Your objective:
Repeat word for word every line of the data below, from the first through the line containing "Given: Open the help question mark icon", and stop there.

Data to use:
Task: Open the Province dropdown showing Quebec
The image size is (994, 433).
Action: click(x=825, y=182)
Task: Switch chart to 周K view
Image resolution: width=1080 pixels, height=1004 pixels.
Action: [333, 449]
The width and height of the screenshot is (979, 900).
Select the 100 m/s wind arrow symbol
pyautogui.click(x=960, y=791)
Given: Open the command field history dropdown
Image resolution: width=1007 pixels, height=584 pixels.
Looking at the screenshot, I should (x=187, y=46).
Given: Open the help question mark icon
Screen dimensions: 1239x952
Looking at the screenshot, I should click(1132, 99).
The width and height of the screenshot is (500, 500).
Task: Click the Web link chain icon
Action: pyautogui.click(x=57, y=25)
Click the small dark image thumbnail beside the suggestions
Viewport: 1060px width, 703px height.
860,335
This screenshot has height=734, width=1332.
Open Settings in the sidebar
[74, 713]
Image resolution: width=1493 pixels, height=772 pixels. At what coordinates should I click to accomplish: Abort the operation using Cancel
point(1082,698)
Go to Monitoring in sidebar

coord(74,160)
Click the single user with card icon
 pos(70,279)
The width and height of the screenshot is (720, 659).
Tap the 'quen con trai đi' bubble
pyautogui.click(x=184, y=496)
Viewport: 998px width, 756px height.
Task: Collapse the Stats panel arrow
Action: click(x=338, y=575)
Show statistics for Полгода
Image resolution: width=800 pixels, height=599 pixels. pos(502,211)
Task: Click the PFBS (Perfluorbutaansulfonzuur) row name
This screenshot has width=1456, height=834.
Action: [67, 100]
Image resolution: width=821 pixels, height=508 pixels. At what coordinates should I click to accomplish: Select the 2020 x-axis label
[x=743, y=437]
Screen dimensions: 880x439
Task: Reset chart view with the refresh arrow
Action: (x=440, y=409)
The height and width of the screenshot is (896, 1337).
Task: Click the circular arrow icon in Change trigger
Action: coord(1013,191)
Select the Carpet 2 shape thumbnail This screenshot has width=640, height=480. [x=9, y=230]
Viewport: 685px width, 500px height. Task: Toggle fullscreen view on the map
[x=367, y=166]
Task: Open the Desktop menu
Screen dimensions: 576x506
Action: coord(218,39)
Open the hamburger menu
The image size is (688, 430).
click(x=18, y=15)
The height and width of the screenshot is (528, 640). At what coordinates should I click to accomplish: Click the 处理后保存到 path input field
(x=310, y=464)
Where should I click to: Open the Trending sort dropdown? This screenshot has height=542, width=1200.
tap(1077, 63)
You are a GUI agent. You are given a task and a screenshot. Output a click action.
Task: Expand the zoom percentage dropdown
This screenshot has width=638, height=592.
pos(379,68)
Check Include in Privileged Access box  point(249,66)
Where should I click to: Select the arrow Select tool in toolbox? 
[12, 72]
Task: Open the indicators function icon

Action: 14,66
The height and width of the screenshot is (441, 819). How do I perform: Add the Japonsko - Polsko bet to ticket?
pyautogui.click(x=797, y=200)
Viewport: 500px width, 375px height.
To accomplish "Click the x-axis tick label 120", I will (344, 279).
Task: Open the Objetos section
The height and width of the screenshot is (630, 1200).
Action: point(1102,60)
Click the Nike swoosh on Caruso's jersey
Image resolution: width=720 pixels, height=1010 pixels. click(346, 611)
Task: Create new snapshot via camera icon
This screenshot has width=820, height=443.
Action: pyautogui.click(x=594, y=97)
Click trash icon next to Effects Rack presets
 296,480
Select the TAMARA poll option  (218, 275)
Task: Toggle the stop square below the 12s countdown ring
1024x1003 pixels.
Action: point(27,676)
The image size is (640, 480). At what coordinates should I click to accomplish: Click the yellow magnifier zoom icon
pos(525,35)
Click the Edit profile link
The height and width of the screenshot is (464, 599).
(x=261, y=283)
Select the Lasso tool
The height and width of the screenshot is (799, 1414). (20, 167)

Completed exercise:
Task: Open the Province dropdown showing Quebec
The image size is (994, 433).
Action: click(x=825, y=182)
Task: Switch chart to 周K view
Image resolution: width=1080 pixels, height=1004 pixels.
Action: [333, 449]
The width and height of the screenshot is (979, 900).
Select the 100 m/s wind arrow symbol
pyautogui.click(x=960, y=791)
Given: Open the command field history dropdown
Image resolution: width=1007 pixels, height=584 pixels.
Looking at the screenshot, I should (x=187, y=46).
Given: Open the help question mark icon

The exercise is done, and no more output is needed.